(Stored items)
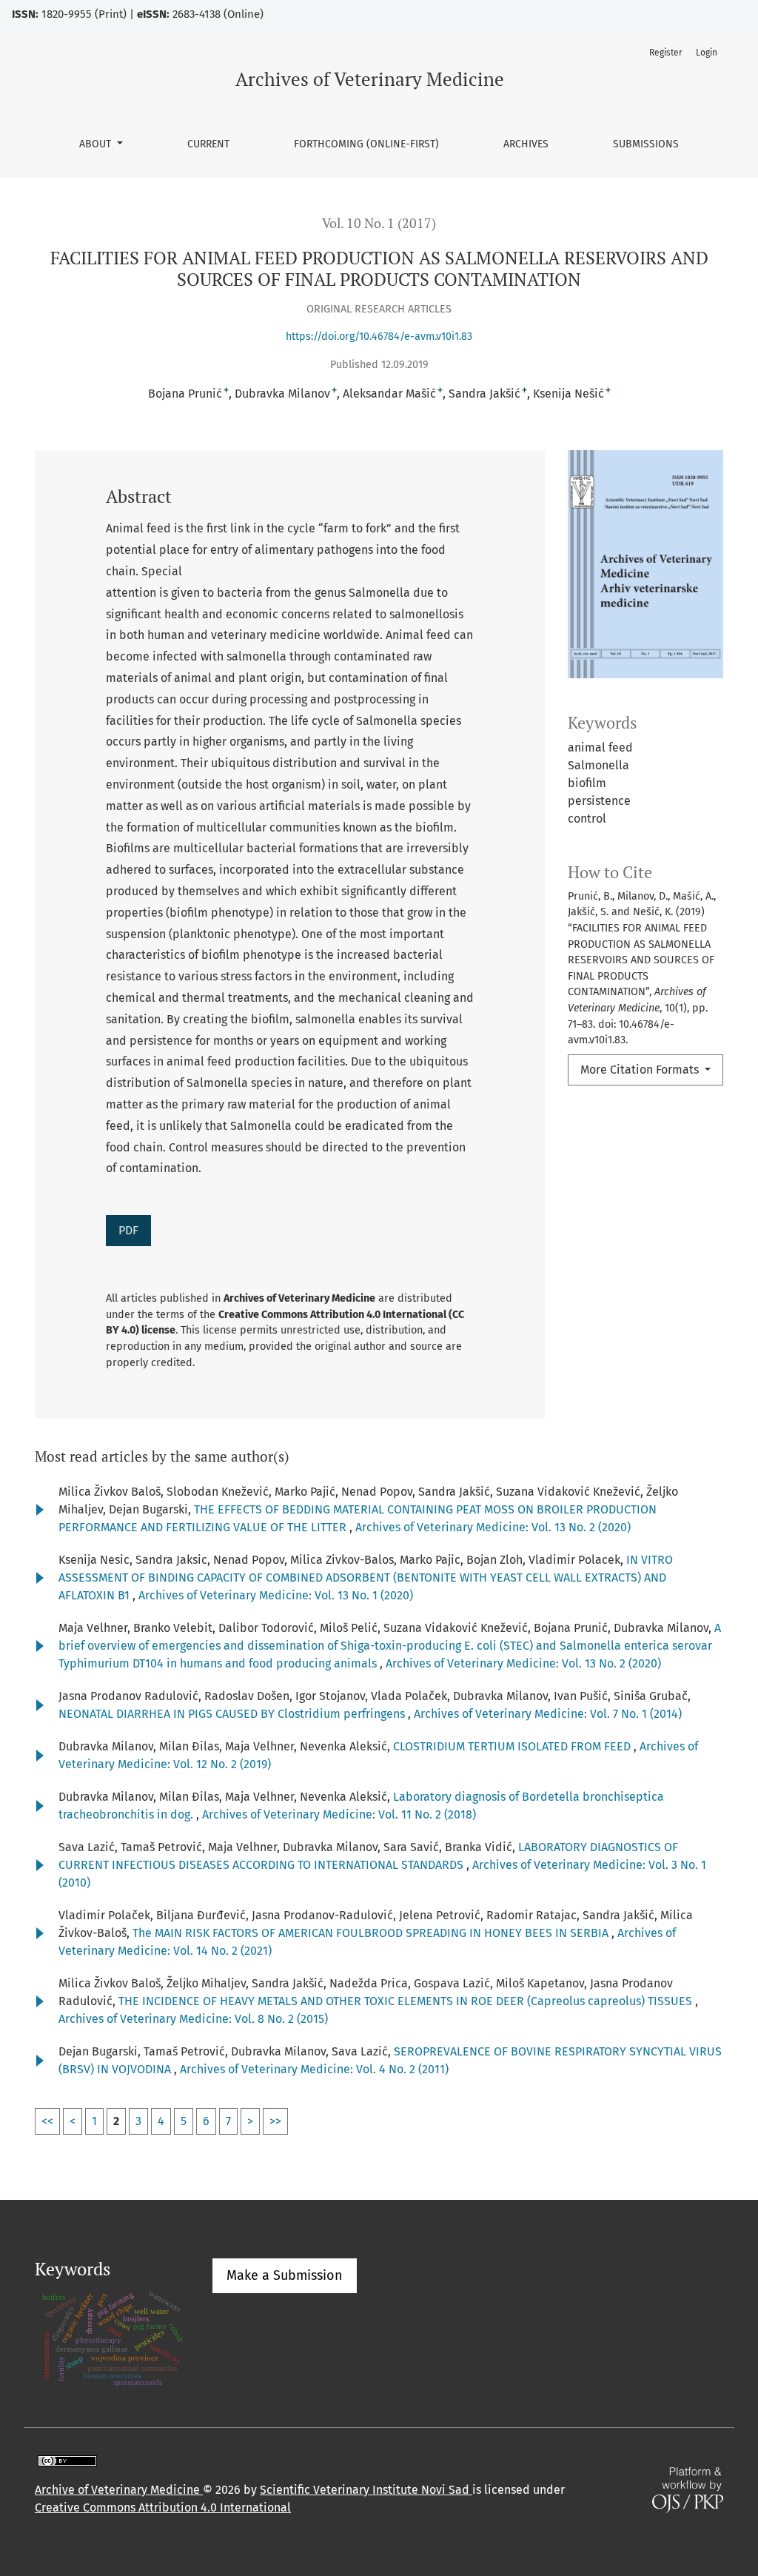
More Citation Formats (641, 1070)
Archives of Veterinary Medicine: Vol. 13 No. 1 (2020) (275, 1595)
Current (208, 144)
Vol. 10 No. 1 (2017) (379, 223)
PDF (128, 1230)
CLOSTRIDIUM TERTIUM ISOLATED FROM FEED (513, 1746)
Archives (526, 144)
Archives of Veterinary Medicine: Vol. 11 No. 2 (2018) (339, 1814)
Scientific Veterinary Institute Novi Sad (366, 2490)
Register (665, 52)
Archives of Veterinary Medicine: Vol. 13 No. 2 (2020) (493, 1527)
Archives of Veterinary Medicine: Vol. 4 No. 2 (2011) (314, 2069)
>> (275, 2121)
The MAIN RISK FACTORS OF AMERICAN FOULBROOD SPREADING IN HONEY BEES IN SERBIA (372, 1933)
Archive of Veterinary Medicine (119, 2490)
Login (706, 52)
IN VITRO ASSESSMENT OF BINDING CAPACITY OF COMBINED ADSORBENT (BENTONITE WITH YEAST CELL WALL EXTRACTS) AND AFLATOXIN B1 (365, 1577)
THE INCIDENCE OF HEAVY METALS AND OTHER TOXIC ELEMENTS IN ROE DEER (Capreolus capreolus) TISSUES (406, 2001)
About (96, 144)
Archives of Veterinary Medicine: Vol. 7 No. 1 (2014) (548, 1714)
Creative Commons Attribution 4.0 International (163, 2507)
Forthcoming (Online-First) (366, 144)
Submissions (646, 144)
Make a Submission (285, 2275)
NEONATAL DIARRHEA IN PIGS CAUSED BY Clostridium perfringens (233, 1714)
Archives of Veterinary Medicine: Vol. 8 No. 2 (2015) (193, 2019)
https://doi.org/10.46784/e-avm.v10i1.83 (379, 336)
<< (47, 2121)
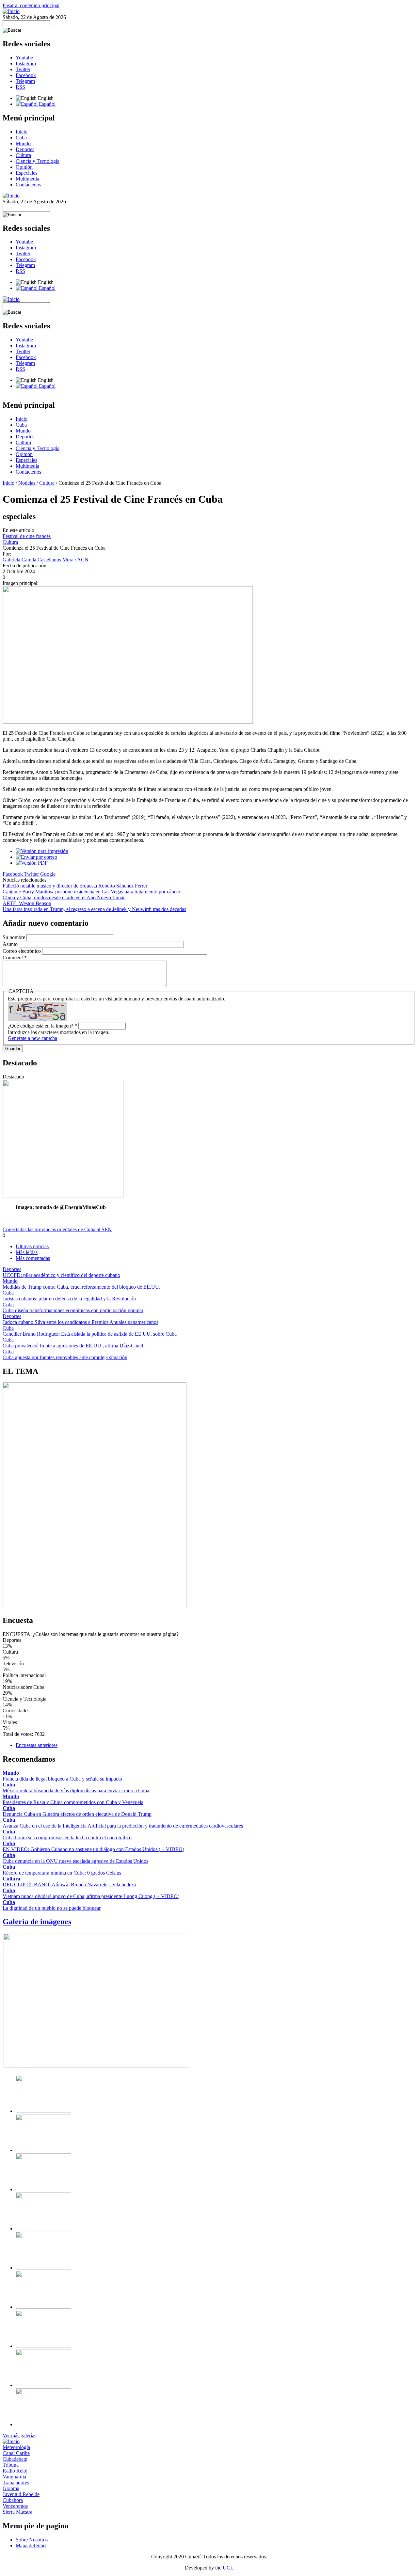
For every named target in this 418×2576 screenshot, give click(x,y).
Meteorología (16, 2447)
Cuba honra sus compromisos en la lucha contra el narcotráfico (67, 1837)
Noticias (26, 483)
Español (47, 104)
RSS (20, 87)
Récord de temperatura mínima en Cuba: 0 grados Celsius (62, 1873)
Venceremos (15, 2506)
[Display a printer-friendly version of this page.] (42, 851)
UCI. (228, 2567)
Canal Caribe (16, 2453)
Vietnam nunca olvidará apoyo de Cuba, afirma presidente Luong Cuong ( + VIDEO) (91, 1896)
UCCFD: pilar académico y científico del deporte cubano (61, 1275)
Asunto (11, 944)
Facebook (26, 75)
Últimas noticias (32, 1246)
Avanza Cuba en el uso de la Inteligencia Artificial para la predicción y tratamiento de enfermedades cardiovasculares (123, 1826)
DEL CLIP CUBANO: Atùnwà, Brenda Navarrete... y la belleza (69, 1884)
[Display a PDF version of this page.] (32, 863)
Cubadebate (15, 2459)
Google (48, 874)
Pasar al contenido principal (31, 5)
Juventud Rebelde (21, 2494)
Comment (15, 957)
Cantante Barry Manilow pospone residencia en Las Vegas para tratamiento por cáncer (91, 891)
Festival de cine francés (27, 536)
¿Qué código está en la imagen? (42, 1026)
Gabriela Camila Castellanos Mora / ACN (45, 559)
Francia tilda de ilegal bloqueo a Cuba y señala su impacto (62, 1779)
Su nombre (14, 937)
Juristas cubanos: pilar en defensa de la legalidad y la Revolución (69, 1298)
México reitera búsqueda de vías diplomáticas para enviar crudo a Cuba (76, 1790)
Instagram (26, 63)
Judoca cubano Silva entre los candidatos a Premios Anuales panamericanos (80, 1322)
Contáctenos (28, 184)
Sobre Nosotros (32, 2539)
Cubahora (13, 2500)
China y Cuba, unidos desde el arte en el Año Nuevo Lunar (64, 897)
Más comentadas (33, 1258)
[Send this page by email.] (36, 857)
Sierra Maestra (17, 2512)
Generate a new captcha (32, 1038)
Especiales (26, 173)
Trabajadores (16, 2482)
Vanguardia (14, 2476)
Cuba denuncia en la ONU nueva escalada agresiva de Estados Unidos (75, 1861)
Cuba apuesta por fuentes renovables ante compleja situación (65, 1357)
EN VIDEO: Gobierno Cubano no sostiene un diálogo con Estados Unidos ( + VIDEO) (93, 1849)
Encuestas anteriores (36, 1745)
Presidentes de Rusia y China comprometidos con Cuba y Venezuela (73, 1802)
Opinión (24, 167)
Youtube (24, 57)
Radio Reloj (15, 2471)
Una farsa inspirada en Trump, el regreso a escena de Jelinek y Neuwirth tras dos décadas (94, 909)
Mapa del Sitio (31, 2545)
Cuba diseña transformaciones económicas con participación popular (73, 1310)
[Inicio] (11, 11)
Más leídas (27, 1252)
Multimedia (27, 178)
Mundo (23, 143)
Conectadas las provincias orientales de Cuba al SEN (57, 1229)
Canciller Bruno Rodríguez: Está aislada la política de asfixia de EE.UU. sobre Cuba (90, 1334)
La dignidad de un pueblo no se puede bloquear (52, 1908)
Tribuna (11, 2465)
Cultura (23, 155)
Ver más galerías (19, 2435)
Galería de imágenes (37, 1921)
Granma (11, 2488)
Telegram (25, 81)
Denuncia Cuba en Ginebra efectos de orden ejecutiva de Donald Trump (77, 1814)
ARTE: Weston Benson (27, 903)
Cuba (21, 137)
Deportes (25, 149)
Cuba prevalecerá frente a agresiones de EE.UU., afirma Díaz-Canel (73, 1345)
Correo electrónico (22, 951)
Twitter (23, 69)
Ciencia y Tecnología (37, 161)
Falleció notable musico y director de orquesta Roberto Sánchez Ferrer (75, 885)
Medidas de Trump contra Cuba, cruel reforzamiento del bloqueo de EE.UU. (81, 1287)
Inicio (21, 131)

Brief :: Set down only these lines, exactly: the one containing "[Inicio] (11, 11)" and each line after it through the end of the entries above.

Problem solution ::
[Inicio] (11, 11)
Más leídas (27, 1252)
Multimedia (27, 178)
Mundo (23, 143)
Conectadas las provincias orientales de Cuba al SEN (57, 1229)
Canciller Bruno Rodríguez: Está aislada la política de asfixia de EE.UU. sobre Cuba (90, 1334)
La dignidad de un pueblo no se puede bloquear (52, 1908)
Tribuna (11, 2465)
Cultura (23, 155)
Ver más galerías (19, 2435)
Galería de imágenes (37, 1921)
Granma (11, 2488)
Telegram (25, 81)
Denuncia Cuba en Ginebra efectos de orden ejecutiva de Donald Trump (77, 1814)
ARTE: Weston Benson (27, 903)
Cuba (21, 137)
Deportes (25, 149)
Cuba prevalecerá frente a agresiones de EE.UU., afirma Díaz-Canel (73, 1345)
Correo electrónico (22, 951)
Twitter (23, 69)
Ciencia y Tecnología (37, 161)
Falleció notable musico y director de orquesta Roberto Sánchez Ferrer (75, 885)
Medidas de Trump contra Cuba, cruel reforzamiento del bloqueo de EE.UU. (81, 1287)
Inicio (21, 131)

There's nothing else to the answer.